Chair: Professor John Zajicek, Peninsula Medical School
Clinical research needs hard
outcomes. More than 250 years ago, in 1747, the Scottish naval surgeon James
Lind performed the first randomised controlled trial, treating selected
scurvy-ridden sailors with lemons and oranges. He obtained dramatic cures in the
citrus-treated group, which was pronounced ‘fit for purpose’, enabling sailors
to get back to work. This is indeed a hard outcome measure, but unfortunately
over the past 250 years, development in the way we do clinical trials has not
kept pace with developments in basic science.
We have virtually no treatments
to slow neurodegenerative diseases (ie only one treatment in motor neurone
disease that may be neuroprotective)
Clinical trials to test new drugs
are extremely expensive and many billions of pounds spent so far have not led
to any treatments to slow the commonest conditions of Parkinson’s and
Alzheimer’s disease
Most of the commonly used
measurement methods and instruments fall short of what is required for modern
clinical trials
Most of the measurement
instruments take little account of the patient and carer perspective of disease
impact on day-to-day activities
There are many new methods of
testing the measuring instruments we currently use and many new ways to develop
more modern measurement instruments.

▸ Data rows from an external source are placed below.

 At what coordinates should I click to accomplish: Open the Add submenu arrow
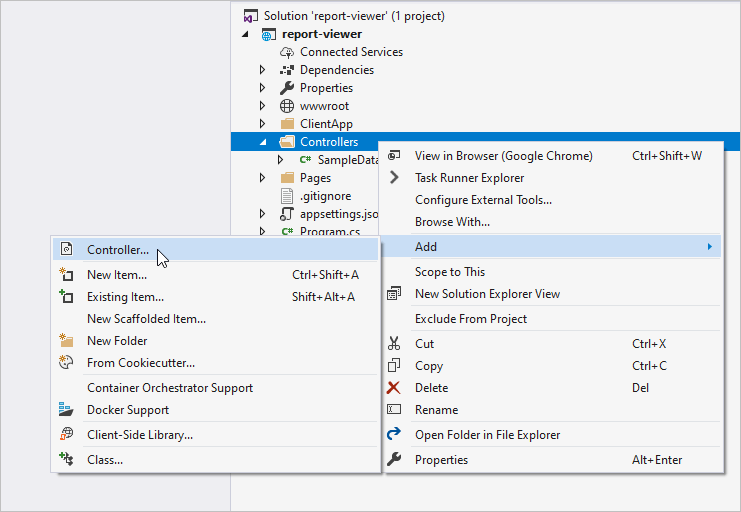(x=709, y=247)
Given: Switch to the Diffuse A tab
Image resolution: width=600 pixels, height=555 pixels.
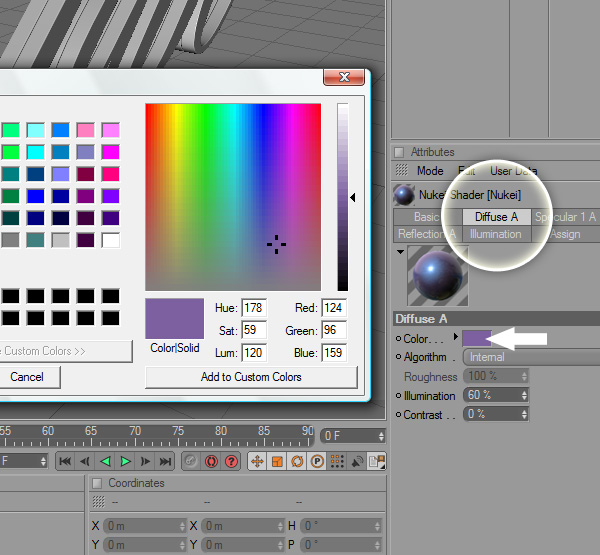Looking at the screenshot, I should (496, 217).
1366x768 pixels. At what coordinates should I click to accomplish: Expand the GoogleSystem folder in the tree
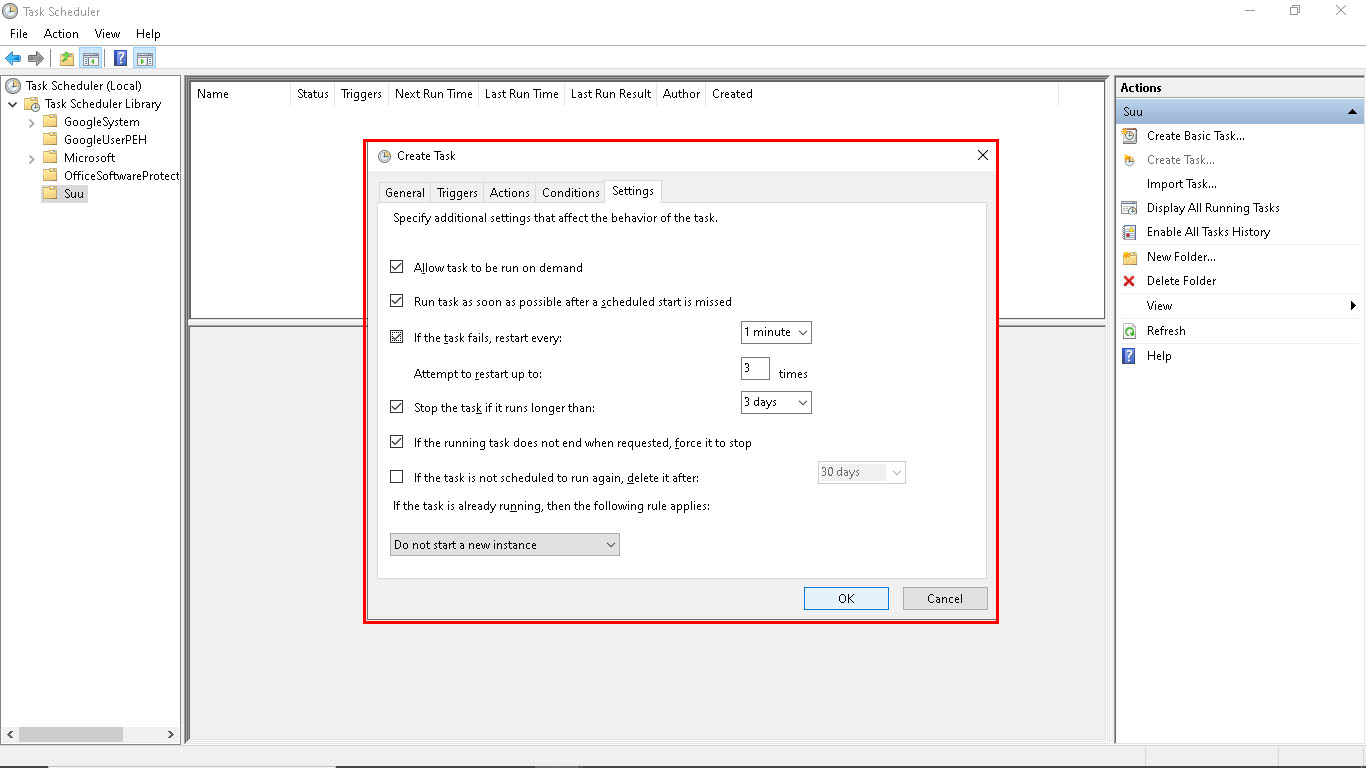coord(31,121)
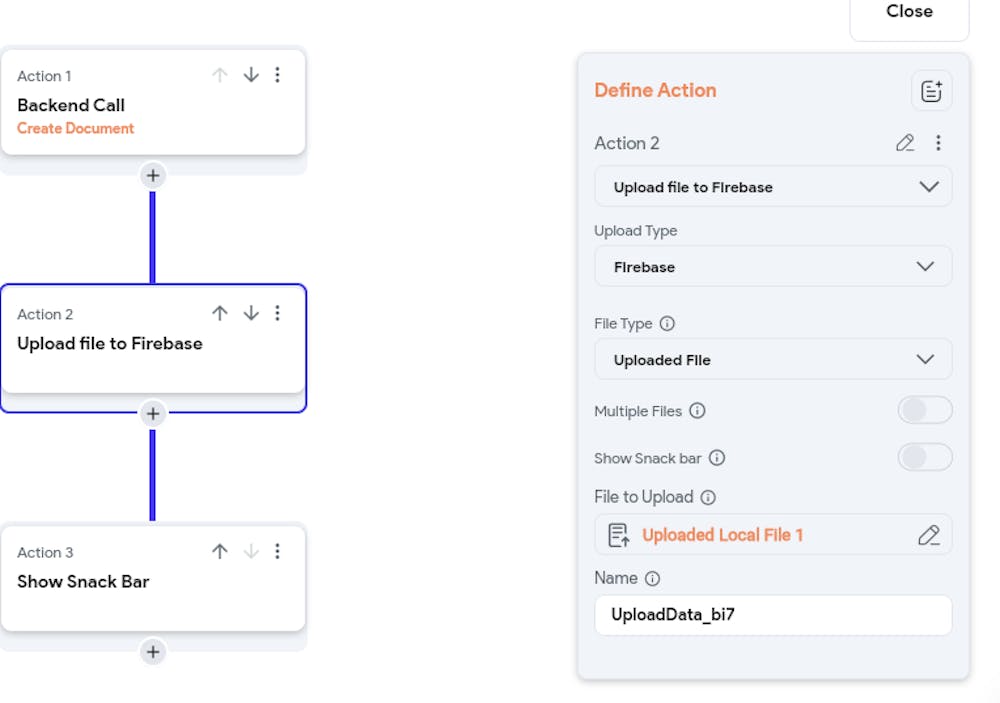Move Action 2 up with arrow
The width and height of the screenshot is (1000, 703).
coord(220,313)
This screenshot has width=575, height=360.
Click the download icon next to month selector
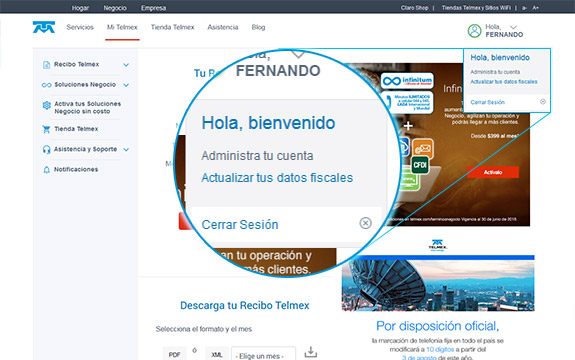pos(311,352)
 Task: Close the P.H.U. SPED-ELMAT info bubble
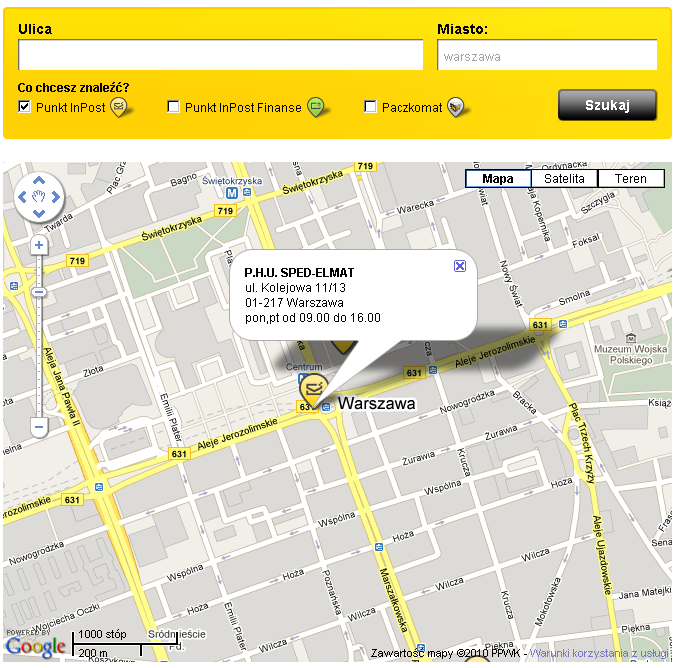(x=459, y=266)
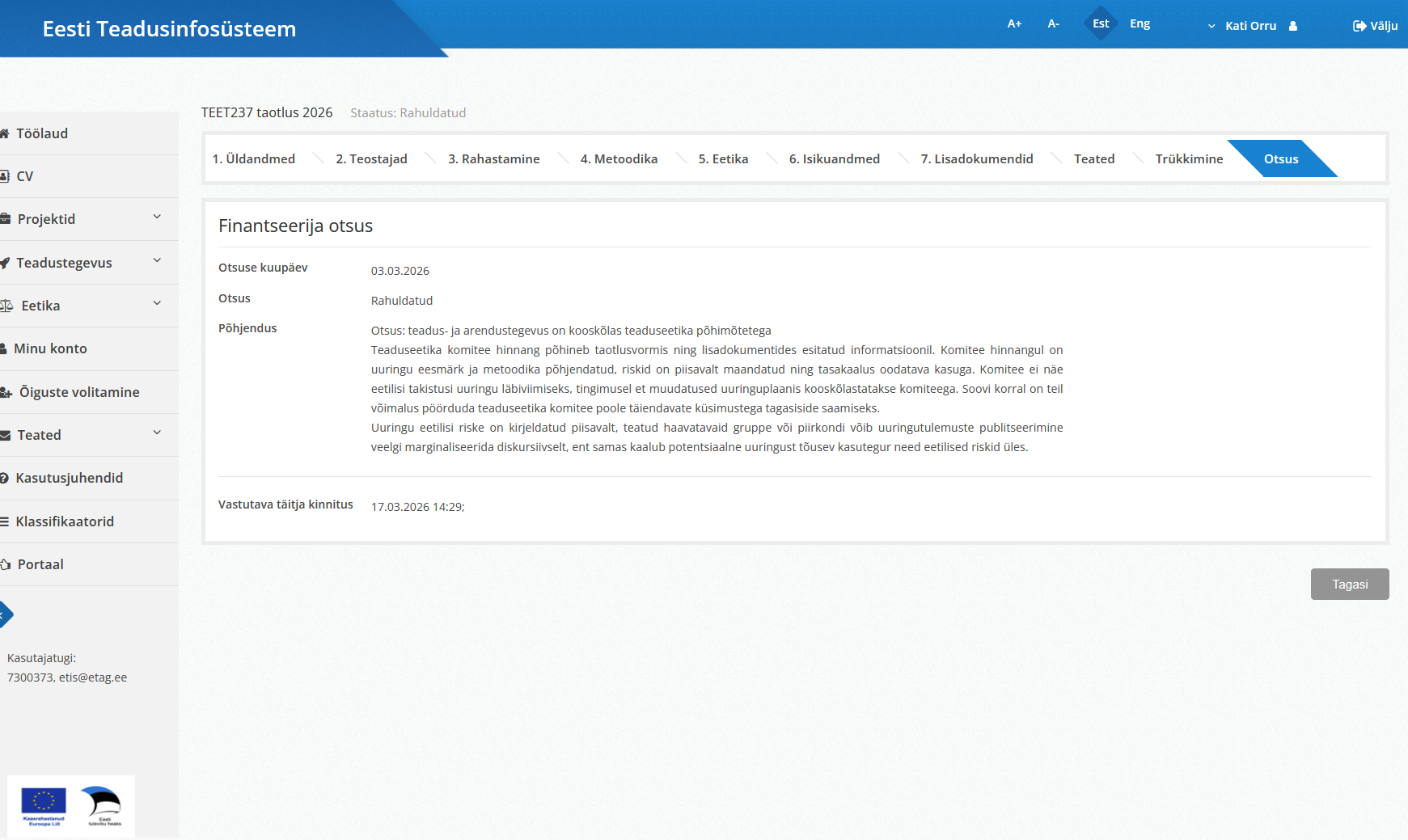
Task: Increase font size with A+
Action: tap(1014, 23)
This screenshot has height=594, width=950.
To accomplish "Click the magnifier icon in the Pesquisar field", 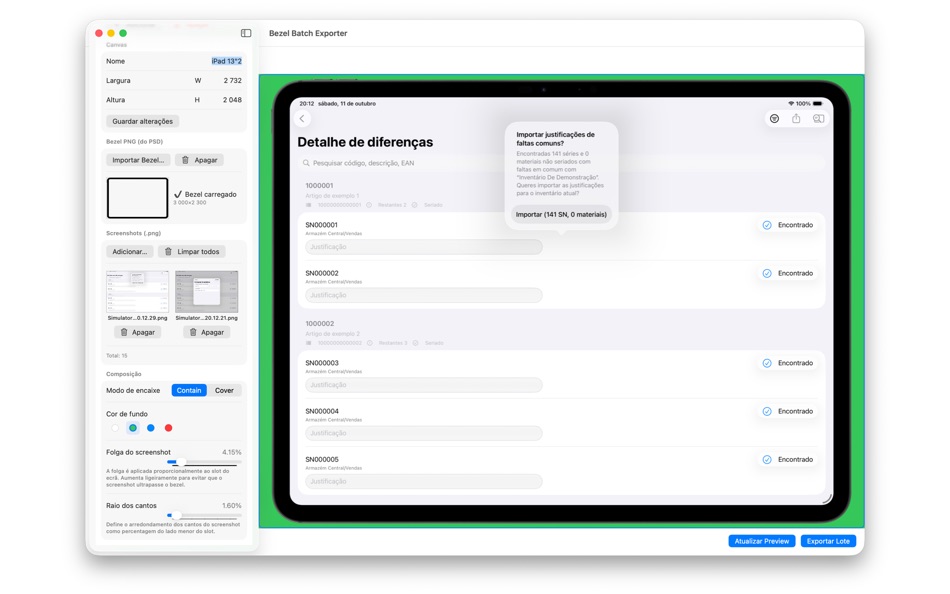I will point(306,161).
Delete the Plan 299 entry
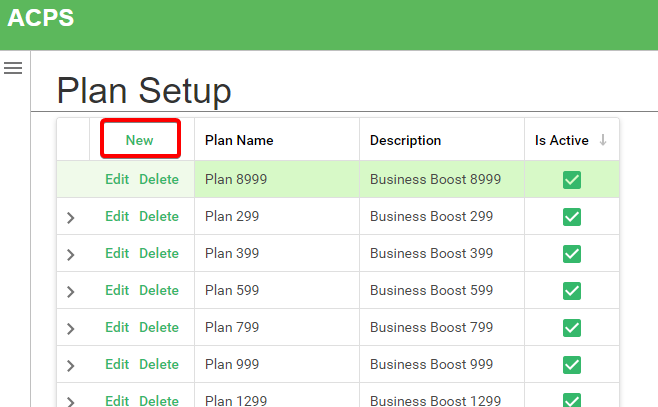Image resolution: width=658 pixels, height=407 pixels. [x=159, y=217]
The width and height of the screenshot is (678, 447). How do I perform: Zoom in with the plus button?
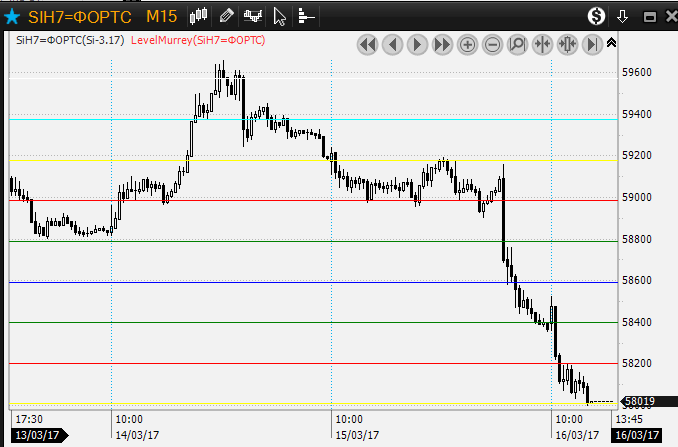[x=468, y=44]
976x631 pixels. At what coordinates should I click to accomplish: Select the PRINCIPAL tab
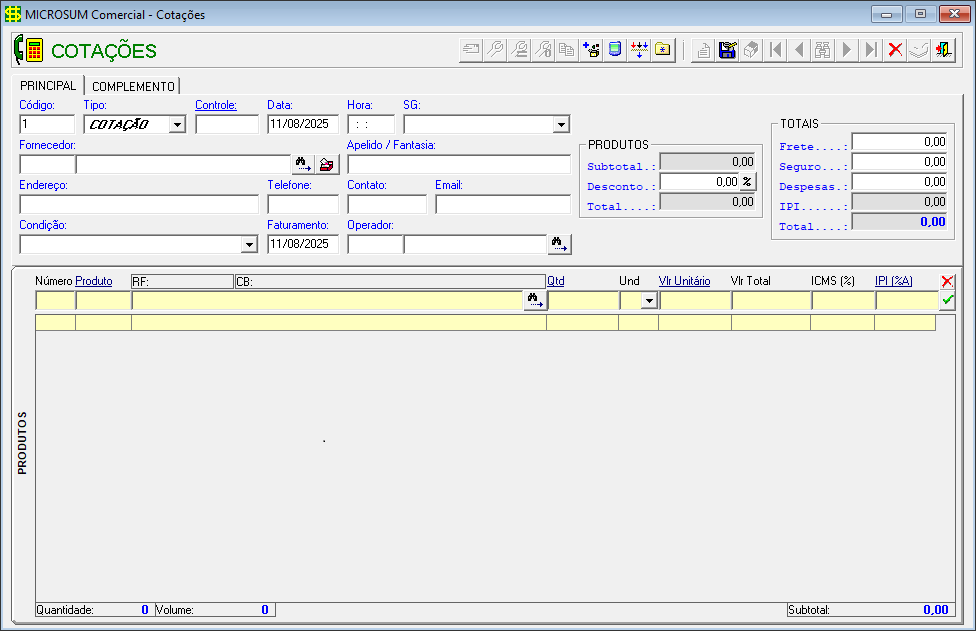pyautogui.click(x=48, y=86)
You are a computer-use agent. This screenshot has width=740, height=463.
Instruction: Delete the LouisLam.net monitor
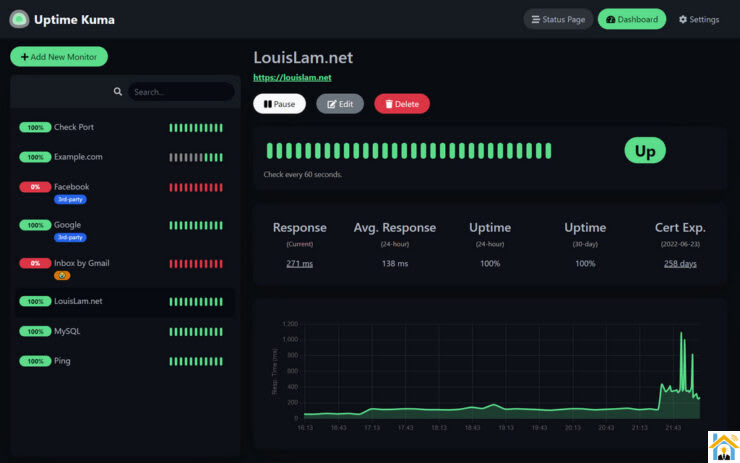click(x=402, y=104)
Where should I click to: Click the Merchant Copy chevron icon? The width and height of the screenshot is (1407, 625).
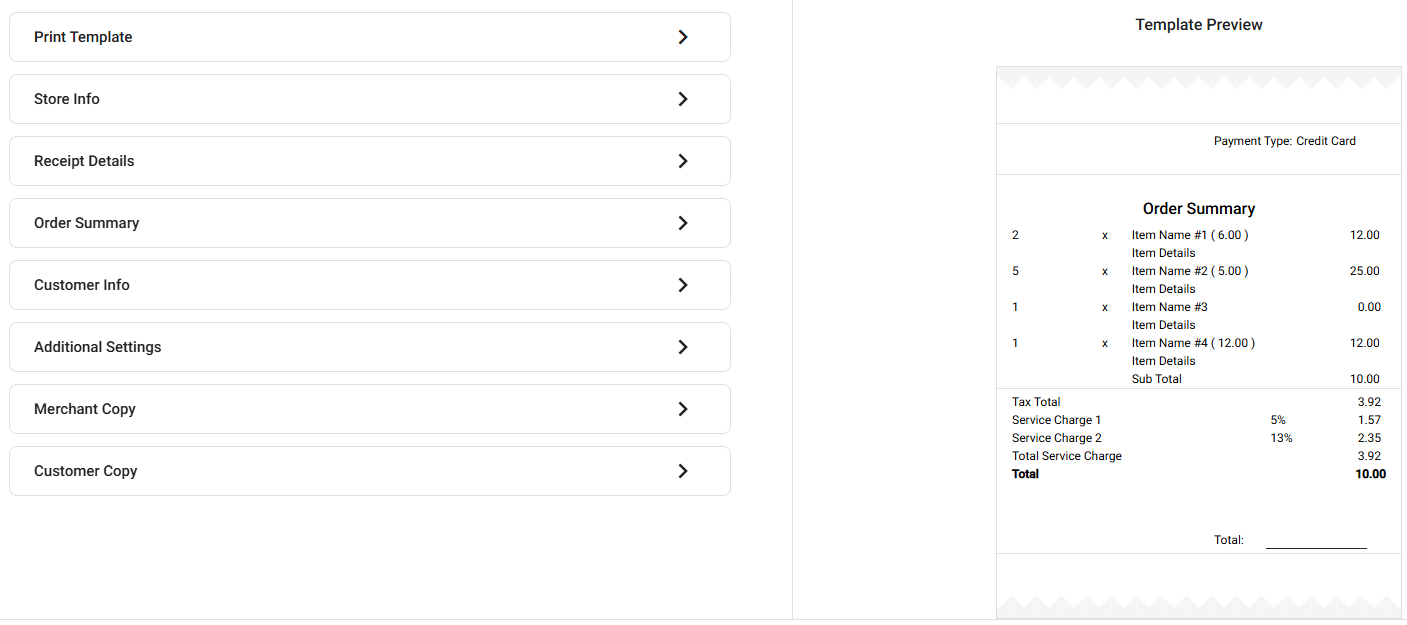coord(683,409)
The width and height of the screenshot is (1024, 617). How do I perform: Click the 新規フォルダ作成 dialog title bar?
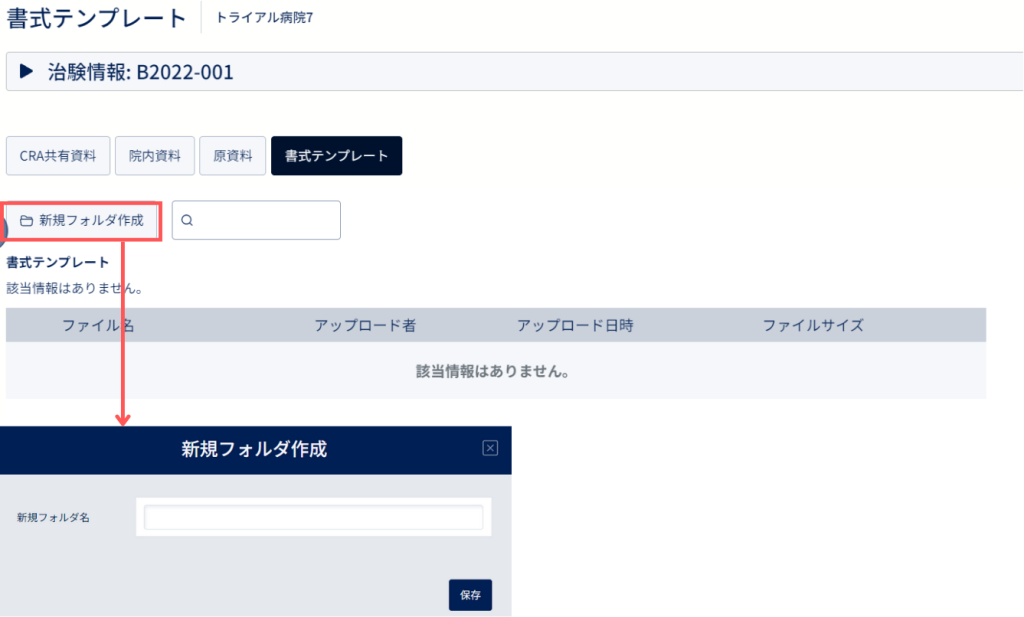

These all need to be investigated and
introduced into the way we do clinical trials
If we can find robust ways of
measuring disease impact over the short term, which we have confidence reflects
disease progression and not just symptom relief, then we can test more drugs
that may be useful to slow neurodegenerative diseases
Research priorities and questions One: why do we only have one drug
that slows neurodegeneration? Is it because all our drugs are useless? Or is it
that the way we do clinical trials, and the way we measure outcomes, could be
much better? There is an urgent need for us to tackle this situation. Two: how do we separate symptoms
from the underlying disease course? Parkinson’s disease specialists know from
the DATATOP study that this is of great importance; that treatments seemingly
showing evidence of a disease-modifying effect actually had an effect on
disease symptoms. Three: Are our outcome measures
up to scratch? This is a very important area. Most outcome measures are currently
not based on good qualitative frameworks. They are not good rulers against
which we measure the progression of our diseases. Four: What size of effect is
important to patients? Is the size of the effect, to a patient with Parkinson’s
disease, the same at the beginning of the disease as at the end? Do we really
know what kinds of effects we are looking for, in order to effectively design
clinical trials around these effects? We don’t know – but we really do need to. Five: Current clinical trials are
geared towards looking for a big effect, fast – a neurodegenerative ‘eureka’
moment. We need to take a different approach: to build one trial on the results
of previous ones so that, eventually, trials lead to cures. Tracking responders in a
heterogeneous condition is difficult, and we need to get much wiser about how
we pick up patients that respond to treatment. How do we monitor the responder
effect in a sub group of patients? Importantly, we also need to bring the
pharmaceutical industry on board. These companies are beginning to seriously
question their business model, with only one drug coming to market after all
the millions spent on research and development. The pharmaceutical industry
simply can’t afford for the work planned for the DeNDRoN SIG not to occur.